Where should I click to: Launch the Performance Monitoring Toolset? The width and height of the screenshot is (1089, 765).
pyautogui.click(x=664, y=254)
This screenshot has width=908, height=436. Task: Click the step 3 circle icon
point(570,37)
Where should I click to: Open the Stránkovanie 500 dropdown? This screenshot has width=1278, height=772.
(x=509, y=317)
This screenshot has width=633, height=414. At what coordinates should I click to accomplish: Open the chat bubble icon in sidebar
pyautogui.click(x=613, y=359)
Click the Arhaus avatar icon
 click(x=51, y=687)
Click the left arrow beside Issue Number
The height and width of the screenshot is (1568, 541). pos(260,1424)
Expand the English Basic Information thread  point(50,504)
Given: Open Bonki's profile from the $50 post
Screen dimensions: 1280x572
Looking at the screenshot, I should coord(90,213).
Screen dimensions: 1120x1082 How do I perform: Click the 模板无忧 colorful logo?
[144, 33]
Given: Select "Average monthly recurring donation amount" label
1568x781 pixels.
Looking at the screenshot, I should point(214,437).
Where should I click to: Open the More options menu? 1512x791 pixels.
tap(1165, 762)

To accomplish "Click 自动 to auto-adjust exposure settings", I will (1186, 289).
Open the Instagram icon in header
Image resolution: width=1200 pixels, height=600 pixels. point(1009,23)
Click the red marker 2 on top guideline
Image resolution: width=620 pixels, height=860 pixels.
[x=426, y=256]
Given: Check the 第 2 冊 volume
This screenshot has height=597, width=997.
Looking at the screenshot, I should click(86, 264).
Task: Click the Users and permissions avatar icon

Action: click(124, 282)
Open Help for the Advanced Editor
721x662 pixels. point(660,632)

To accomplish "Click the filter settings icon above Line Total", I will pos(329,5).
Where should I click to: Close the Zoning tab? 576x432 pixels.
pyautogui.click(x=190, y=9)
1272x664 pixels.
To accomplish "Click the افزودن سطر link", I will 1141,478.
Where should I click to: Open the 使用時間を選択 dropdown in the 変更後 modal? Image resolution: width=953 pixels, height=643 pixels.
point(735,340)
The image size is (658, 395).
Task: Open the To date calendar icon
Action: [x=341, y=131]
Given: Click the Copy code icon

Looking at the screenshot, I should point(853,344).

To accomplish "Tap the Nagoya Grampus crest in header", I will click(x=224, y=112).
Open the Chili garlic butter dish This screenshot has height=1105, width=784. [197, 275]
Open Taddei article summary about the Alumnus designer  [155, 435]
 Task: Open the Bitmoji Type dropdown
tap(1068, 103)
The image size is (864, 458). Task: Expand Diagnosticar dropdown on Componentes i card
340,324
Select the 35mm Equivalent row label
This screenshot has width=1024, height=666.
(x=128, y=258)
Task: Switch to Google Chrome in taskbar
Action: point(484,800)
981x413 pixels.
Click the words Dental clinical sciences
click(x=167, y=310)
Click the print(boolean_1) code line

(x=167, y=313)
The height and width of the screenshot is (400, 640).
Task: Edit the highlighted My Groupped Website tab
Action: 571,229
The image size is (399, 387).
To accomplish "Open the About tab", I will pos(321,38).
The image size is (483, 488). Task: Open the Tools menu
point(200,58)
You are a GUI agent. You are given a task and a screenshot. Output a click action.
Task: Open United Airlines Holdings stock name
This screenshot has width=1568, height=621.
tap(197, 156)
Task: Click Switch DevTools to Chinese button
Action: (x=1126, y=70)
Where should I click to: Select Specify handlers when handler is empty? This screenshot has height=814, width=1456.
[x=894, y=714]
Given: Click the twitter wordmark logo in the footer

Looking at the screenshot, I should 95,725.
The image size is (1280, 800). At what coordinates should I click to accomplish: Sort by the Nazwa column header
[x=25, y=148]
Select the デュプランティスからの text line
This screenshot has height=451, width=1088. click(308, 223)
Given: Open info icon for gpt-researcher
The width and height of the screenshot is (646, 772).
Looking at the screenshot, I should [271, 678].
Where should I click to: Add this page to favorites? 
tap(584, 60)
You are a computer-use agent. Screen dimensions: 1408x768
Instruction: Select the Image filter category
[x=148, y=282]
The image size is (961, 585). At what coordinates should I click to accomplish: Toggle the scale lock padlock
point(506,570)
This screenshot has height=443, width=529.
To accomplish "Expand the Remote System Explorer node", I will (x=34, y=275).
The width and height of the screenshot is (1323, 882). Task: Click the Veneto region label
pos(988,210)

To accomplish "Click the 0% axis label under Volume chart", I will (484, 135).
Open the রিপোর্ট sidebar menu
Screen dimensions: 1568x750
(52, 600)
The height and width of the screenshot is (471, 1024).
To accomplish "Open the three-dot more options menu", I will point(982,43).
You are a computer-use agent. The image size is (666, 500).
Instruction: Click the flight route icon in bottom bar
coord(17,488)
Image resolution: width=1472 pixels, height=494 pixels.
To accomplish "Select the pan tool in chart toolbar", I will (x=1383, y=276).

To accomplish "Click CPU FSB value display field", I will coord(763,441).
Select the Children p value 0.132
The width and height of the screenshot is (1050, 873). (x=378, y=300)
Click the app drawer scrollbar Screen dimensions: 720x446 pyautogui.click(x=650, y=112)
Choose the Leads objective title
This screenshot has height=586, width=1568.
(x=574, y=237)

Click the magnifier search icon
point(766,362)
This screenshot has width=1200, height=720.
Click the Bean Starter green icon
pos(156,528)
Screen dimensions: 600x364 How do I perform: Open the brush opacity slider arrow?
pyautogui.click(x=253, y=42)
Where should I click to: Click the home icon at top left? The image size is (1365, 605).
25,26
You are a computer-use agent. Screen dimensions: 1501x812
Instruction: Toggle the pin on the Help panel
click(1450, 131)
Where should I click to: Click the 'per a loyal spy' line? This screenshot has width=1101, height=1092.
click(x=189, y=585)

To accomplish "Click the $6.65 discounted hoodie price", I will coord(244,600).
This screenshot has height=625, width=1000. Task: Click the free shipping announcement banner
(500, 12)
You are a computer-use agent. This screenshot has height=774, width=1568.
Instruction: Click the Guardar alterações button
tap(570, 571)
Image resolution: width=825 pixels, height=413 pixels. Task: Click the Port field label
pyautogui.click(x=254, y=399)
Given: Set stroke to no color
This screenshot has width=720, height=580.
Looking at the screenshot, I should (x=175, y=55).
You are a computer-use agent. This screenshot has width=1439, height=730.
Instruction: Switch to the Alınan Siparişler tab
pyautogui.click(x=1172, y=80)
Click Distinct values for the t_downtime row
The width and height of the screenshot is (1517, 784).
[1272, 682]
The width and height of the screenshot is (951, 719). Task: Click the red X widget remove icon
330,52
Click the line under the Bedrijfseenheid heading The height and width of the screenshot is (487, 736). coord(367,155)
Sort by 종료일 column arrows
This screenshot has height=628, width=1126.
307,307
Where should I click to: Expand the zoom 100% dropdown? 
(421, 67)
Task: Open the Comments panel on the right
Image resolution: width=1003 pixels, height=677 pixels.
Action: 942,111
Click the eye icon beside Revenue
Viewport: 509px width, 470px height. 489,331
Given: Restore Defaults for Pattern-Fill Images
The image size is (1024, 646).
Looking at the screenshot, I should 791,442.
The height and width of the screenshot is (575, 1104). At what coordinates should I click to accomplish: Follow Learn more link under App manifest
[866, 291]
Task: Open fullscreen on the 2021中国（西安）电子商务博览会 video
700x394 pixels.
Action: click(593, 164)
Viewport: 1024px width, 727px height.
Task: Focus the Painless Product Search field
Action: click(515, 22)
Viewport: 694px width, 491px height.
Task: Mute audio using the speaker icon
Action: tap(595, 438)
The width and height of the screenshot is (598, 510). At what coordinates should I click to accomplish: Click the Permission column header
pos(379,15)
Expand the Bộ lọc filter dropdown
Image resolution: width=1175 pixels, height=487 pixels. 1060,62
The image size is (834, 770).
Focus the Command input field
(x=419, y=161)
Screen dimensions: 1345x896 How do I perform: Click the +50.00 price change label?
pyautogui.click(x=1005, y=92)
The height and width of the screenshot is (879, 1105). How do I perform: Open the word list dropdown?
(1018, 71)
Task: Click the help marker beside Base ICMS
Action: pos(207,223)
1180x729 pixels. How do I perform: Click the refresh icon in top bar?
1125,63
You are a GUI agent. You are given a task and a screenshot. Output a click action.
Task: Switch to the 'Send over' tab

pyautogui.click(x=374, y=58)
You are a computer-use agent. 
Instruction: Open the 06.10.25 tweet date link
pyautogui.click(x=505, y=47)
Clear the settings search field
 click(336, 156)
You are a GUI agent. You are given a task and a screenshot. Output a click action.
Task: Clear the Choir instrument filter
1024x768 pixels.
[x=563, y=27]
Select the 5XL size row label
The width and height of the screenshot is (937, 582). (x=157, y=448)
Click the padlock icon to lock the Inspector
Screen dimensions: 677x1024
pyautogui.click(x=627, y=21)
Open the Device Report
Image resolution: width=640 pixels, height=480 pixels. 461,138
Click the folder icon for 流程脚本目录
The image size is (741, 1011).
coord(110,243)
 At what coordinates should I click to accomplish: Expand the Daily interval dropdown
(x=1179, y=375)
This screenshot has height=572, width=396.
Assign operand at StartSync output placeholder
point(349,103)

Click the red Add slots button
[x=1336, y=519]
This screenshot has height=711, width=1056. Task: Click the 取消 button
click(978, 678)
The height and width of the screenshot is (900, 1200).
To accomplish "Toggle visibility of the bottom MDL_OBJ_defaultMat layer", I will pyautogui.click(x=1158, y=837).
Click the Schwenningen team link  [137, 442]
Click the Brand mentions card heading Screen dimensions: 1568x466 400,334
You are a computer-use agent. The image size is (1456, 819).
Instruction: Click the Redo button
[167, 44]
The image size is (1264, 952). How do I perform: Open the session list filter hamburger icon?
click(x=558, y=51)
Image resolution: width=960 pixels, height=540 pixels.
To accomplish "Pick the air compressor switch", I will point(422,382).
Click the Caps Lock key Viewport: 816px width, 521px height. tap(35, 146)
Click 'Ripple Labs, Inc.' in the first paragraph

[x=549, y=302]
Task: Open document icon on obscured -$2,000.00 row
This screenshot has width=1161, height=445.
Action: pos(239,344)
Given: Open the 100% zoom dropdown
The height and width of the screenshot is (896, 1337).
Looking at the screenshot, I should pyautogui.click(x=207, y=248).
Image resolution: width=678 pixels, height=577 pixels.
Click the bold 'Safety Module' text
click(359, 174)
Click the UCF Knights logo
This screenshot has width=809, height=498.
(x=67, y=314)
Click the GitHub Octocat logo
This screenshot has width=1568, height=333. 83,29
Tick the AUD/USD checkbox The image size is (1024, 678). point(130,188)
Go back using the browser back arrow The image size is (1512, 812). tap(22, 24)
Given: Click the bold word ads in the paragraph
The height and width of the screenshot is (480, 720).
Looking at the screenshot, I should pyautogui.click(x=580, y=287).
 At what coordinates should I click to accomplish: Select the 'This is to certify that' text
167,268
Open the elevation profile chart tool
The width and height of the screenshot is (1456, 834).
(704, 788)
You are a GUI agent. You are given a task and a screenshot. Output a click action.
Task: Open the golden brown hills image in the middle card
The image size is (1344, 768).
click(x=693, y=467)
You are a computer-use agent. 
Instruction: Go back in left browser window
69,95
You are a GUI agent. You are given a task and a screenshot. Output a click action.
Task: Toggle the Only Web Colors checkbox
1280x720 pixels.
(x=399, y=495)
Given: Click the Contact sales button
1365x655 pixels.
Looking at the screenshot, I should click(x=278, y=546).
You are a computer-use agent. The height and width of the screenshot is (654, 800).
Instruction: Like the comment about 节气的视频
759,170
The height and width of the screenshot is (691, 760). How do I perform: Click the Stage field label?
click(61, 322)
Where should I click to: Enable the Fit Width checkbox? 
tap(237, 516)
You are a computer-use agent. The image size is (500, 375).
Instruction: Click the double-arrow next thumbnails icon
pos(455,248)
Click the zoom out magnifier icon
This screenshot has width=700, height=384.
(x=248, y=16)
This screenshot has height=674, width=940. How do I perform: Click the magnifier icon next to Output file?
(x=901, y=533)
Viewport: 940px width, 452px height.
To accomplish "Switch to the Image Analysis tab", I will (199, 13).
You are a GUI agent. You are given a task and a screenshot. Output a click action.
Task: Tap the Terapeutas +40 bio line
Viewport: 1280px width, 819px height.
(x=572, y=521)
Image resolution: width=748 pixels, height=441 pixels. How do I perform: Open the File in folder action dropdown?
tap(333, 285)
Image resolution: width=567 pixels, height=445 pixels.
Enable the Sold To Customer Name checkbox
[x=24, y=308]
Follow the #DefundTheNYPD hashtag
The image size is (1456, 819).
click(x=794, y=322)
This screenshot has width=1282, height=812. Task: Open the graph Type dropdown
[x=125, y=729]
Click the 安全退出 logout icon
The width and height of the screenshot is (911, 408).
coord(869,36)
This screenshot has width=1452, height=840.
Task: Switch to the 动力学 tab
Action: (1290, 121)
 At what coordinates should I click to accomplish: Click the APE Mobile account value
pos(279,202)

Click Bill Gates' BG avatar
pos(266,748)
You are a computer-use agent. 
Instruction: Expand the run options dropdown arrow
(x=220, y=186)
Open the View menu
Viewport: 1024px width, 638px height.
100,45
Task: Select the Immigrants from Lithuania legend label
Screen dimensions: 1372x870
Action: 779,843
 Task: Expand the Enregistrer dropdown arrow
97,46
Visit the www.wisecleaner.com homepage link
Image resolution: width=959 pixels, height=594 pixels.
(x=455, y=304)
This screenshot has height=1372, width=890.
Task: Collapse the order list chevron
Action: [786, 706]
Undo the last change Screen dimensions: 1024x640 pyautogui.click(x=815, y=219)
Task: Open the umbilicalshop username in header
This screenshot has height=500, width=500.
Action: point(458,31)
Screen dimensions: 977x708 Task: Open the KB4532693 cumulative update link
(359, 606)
================================
#### What to do:
Report every line in the listing that holds the word "from".

#### Solved exercise:
Given: Open Bonki's profile from the $50 post
Task: Select the Immigrants from Lithuania legend label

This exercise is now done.